Heliothis borealis (Hampson, 1903)
Gillam, Mi. 327 H. By, Rlwy.
May 30, 1955, Walter Krivda.
Specimen courtesy of AMNH
Photograph copyright: Merrill A. Peterson
Heliothis borealis is a small (FW length 10 - 11 mm) attractive black, maroon, and white day-flying moth that has been found in southeastern British Columbia and western Montana in our region. The forewing is light gray with a heavy suffusion of charcoal gray to black on the basal half that usually spares the cell between the spots. A diffuse triangular black spot is present on the costa medial to the subterminal line. The terminal area is maroon, with darker gray outer margin and fringe. The basal and antemedial lines are obscured by the dark background, sometimes evident as pale sinuous lines. The postmedial line is single, gray, and scalloped between veins. The subterminal line is even, pale gray. The orbicular and reniform spot outlines are dark gray, filled with the light gray ground peripherally and dark gray centrally. The hindwing is pure white with solid dark gray suffusion from the base to the black discal spot and an even black marginal band and fringe. The head and thorax are maroon, with a white base (scape) of the antennae. The eye is reduced in size. The male antenna is filiform.
This is the smallest species of Heliothis in North America. No other moth in our region has a similar gray and maroon forewing and white and black hindwing.
The habitat is unknown in the Pacific Northwest.
This species has been collected in southeastern British Columbia and in western Montana in the Northwest.

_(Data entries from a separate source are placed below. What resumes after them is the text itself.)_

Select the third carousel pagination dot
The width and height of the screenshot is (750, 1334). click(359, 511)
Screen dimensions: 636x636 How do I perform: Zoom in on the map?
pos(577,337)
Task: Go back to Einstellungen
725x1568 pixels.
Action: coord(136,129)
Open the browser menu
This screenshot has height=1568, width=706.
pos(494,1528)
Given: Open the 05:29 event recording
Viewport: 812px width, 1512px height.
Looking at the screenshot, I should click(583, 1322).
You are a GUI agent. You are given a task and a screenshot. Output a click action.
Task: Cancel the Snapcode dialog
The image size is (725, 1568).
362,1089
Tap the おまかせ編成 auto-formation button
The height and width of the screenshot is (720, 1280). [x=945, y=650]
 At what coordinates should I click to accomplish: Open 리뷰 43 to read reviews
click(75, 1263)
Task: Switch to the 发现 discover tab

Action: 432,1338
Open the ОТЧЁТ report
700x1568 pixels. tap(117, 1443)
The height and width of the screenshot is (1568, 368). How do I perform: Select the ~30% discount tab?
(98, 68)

The North American range of H. borealis extends east from our region across southern Canada. It occurs from Alberta to the border between Quebec and Labrador. The range dips south in the northern Midwest, including parts of Minnesota, Wisconsin, and Michigan's Upper Peninsula.
The larvae were reared by Hardwick from eggs. The female laid eggs selectively on chickweed (Cerastium arvense (Caryophyllaceae)) and the larvae were successfully reared to maturity on this plant. Older larvae also ate Phlox (Polemoniaceae) and Ledum (Ericaceae).
This species is strictly diurnal. The flight season is May and June. The Montana specimen was collected in early May.